Chimamanda disclosed the election made her to read the Nigerian Constitution and make suggestions for editing.

“I don’t think it unreasonable for educated Nigerians who can read, who know what the word ‘and’ means to make their own interpretation and to argue it, and of course the fact that the Labour Party is in court means that they do not believe that this election is constitutional, and I didn’t quite see it should be termed fascist.”

Chimamanda explained some situations she believes could be classified as fascist, such as the actions of the Independent National Electoral Commission (INEC) and its Chairman, Mahmood Yakubu, during the election, which many Nigerians feel cheated and deeply disfranchised by.

“Fascist is all of the violence that happened during the election. Fascist is the way some people remain silent about that violence.

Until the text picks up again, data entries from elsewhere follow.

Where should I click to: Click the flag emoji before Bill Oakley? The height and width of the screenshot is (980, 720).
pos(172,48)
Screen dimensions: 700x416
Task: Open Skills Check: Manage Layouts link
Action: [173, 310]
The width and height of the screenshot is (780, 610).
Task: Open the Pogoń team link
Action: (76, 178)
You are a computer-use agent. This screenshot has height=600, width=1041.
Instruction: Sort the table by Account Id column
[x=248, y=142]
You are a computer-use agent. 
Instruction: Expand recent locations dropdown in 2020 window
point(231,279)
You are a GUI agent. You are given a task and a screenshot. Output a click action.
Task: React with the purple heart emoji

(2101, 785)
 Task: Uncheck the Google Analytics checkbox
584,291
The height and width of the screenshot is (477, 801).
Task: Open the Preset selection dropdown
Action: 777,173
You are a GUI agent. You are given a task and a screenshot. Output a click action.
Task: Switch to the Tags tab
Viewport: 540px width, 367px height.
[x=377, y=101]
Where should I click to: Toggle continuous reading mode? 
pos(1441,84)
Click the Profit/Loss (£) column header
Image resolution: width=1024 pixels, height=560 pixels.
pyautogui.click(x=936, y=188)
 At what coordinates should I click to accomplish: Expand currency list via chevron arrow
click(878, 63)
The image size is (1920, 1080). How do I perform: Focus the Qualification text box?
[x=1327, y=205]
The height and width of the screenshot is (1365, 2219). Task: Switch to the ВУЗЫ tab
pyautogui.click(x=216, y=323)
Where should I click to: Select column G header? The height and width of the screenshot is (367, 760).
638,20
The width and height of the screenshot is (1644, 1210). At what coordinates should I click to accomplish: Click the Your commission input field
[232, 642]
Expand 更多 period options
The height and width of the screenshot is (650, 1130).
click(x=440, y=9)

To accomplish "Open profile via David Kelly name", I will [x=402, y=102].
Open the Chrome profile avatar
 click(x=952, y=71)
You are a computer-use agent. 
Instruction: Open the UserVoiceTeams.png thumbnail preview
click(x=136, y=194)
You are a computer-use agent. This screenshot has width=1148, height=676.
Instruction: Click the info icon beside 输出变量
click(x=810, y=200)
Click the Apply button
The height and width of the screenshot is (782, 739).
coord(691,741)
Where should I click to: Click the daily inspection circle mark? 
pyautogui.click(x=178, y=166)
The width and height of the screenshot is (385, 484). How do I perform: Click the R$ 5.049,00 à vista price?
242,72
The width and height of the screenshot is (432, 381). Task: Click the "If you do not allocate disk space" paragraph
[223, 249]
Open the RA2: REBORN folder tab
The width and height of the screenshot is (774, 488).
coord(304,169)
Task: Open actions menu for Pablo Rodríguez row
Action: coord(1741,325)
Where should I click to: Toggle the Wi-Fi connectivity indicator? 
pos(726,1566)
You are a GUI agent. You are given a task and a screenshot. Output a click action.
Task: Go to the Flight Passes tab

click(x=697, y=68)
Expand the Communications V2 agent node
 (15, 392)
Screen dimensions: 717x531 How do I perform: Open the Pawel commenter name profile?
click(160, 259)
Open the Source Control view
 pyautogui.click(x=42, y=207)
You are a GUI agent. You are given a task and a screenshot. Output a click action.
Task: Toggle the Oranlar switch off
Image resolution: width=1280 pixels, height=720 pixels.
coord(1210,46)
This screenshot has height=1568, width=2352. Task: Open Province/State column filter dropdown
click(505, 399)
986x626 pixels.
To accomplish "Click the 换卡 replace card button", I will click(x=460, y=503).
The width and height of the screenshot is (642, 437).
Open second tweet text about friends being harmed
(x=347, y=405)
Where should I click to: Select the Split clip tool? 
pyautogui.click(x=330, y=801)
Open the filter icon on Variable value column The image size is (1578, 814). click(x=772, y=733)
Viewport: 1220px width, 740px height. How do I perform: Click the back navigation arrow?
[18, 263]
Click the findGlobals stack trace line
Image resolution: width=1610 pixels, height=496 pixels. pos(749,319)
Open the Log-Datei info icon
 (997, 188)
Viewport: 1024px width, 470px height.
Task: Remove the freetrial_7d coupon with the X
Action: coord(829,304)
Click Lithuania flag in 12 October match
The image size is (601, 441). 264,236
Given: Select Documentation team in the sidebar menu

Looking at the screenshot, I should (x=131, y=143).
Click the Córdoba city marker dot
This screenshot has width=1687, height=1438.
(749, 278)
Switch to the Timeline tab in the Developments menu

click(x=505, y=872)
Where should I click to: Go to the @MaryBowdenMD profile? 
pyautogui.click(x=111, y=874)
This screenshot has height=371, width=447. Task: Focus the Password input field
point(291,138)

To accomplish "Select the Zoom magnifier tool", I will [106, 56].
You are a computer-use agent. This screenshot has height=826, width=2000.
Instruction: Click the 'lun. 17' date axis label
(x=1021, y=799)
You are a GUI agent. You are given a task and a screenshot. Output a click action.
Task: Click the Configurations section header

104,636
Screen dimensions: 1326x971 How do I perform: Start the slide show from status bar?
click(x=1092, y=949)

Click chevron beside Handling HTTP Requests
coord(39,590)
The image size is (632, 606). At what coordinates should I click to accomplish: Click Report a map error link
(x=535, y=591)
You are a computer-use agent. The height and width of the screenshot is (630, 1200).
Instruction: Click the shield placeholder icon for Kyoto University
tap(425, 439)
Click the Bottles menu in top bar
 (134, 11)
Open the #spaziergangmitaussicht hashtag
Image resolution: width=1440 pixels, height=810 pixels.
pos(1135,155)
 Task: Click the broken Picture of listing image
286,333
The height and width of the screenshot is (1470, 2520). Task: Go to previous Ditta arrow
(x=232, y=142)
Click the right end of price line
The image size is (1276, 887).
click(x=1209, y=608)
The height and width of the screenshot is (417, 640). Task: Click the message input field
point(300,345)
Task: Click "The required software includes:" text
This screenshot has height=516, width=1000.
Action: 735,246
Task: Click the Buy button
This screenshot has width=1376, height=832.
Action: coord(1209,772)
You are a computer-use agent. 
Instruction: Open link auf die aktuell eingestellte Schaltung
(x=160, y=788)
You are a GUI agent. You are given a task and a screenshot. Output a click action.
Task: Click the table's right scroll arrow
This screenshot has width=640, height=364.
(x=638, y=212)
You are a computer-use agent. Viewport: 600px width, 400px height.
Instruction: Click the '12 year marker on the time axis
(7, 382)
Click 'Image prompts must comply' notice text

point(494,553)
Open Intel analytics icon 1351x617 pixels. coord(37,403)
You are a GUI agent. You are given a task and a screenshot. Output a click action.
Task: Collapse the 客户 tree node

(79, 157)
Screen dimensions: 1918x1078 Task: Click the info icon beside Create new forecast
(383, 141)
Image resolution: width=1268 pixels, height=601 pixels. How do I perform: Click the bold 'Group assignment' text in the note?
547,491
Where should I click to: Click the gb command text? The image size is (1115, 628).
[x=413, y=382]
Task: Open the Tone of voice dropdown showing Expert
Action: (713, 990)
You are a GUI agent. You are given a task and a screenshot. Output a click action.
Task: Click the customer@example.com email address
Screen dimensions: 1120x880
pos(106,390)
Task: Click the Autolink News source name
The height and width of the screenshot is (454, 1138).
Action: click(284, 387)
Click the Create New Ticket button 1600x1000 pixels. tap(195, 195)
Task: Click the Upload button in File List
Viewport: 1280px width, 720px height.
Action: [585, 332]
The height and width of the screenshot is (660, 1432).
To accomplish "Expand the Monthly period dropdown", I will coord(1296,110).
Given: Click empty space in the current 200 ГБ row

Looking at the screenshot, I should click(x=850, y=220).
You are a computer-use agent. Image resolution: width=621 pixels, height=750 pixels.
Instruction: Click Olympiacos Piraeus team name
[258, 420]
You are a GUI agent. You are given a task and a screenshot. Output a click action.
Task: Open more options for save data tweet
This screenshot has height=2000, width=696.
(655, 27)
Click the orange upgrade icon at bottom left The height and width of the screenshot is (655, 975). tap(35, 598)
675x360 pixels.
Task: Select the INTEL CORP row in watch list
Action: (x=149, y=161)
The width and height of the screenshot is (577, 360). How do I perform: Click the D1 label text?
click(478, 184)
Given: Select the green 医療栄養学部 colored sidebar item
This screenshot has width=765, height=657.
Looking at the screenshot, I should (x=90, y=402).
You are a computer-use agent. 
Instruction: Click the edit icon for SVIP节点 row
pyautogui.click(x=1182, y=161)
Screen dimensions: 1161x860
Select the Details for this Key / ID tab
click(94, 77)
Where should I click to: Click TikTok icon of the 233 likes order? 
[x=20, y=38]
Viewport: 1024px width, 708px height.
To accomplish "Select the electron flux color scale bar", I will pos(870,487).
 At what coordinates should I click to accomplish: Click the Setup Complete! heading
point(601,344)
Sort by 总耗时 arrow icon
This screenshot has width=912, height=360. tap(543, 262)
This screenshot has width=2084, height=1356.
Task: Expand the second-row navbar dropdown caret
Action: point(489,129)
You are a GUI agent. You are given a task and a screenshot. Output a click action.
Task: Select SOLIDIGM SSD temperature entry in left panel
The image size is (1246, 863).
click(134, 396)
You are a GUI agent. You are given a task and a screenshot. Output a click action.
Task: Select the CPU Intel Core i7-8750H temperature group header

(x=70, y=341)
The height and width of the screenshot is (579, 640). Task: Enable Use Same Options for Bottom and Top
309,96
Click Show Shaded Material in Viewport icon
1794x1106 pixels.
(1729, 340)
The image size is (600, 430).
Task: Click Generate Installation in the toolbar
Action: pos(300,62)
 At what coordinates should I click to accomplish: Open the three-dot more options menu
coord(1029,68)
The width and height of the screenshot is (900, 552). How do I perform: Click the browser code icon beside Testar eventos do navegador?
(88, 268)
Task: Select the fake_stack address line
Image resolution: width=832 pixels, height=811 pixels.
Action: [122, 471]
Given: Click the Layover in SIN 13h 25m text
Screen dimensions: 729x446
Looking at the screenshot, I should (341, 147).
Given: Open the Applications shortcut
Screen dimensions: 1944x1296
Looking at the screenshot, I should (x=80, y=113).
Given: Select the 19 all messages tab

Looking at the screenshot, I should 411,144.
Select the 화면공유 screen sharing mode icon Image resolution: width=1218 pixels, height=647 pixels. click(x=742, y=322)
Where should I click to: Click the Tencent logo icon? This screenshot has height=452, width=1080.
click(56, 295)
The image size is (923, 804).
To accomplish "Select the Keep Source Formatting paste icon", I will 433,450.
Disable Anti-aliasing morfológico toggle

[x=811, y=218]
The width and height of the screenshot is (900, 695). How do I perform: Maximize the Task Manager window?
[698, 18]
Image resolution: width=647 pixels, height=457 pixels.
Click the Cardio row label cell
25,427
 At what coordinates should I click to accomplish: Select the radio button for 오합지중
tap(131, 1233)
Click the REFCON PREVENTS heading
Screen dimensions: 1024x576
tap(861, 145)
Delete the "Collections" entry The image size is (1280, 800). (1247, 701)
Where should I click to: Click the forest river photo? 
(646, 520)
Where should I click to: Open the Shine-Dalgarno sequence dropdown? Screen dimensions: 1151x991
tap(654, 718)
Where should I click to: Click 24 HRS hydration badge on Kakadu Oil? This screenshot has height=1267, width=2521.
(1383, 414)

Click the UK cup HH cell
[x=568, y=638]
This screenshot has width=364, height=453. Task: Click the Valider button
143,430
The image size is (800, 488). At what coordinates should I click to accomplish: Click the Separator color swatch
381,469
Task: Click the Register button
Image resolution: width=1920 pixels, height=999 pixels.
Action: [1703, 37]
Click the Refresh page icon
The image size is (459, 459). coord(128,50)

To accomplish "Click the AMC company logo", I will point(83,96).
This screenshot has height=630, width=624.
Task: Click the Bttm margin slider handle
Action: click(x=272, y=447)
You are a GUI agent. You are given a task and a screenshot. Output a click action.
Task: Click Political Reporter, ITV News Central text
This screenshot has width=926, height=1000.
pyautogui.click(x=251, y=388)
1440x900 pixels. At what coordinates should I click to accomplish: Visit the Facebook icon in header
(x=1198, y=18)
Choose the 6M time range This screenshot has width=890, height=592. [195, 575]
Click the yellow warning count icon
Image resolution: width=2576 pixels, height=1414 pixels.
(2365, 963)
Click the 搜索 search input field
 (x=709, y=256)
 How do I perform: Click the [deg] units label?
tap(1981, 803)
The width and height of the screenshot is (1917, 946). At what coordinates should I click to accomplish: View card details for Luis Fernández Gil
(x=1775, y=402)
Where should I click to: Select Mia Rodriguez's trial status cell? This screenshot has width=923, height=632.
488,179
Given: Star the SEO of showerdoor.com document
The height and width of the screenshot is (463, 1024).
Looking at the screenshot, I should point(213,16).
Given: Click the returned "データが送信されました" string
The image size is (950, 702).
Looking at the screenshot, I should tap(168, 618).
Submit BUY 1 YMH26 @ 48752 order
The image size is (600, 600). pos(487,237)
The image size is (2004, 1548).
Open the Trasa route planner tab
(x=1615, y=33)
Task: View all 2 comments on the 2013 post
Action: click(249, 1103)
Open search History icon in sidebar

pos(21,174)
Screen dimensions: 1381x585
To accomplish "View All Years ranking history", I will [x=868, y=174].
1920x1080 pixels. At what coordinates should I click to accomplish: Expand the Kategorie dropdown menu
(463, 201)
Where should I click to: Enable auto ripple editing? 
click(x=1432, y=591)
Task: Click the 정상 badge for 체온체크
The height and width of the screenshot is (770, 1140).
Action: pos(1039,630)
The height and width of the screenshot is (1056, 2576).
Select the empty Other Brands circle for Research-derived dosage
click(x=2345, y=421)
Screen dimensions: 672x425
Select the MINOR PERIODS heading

“A fascist is a government that hasn’t come out to address the very tangible and palpable discontent in this country.”

Backstory

Baba-Ahmed, Labour Party (LP) vice presidential candidate, declared on Channels Television on March 22 that Nigeria has no President-elect despite the INEC announcing Bola Tinubu as the winner of the election on February 25.

He insisted Tinubu would be leading an unconstitutional government if sworn into office because he “has not met requirements of the law,” and swearing him in would be the end of democracy.

Soyinka on Arise TV last week took issue with Baba-Ahmed for saying the All Progressives Congress (APC) candidate should not be sworn in as President on May 29 because the election was allegedly rigged for him.

Soyinka described the comment as “fascistic language.”

“If Channels feel up to it,” he later stressed in a statement, “I offer myself willing to engage Mr Datti – or any nominee of his – on its platform on this very bone of contention – one-on-one – without the malodorous intervention of media trolls, and with the same interviewer as mediator. That should be taken as a serious offer.”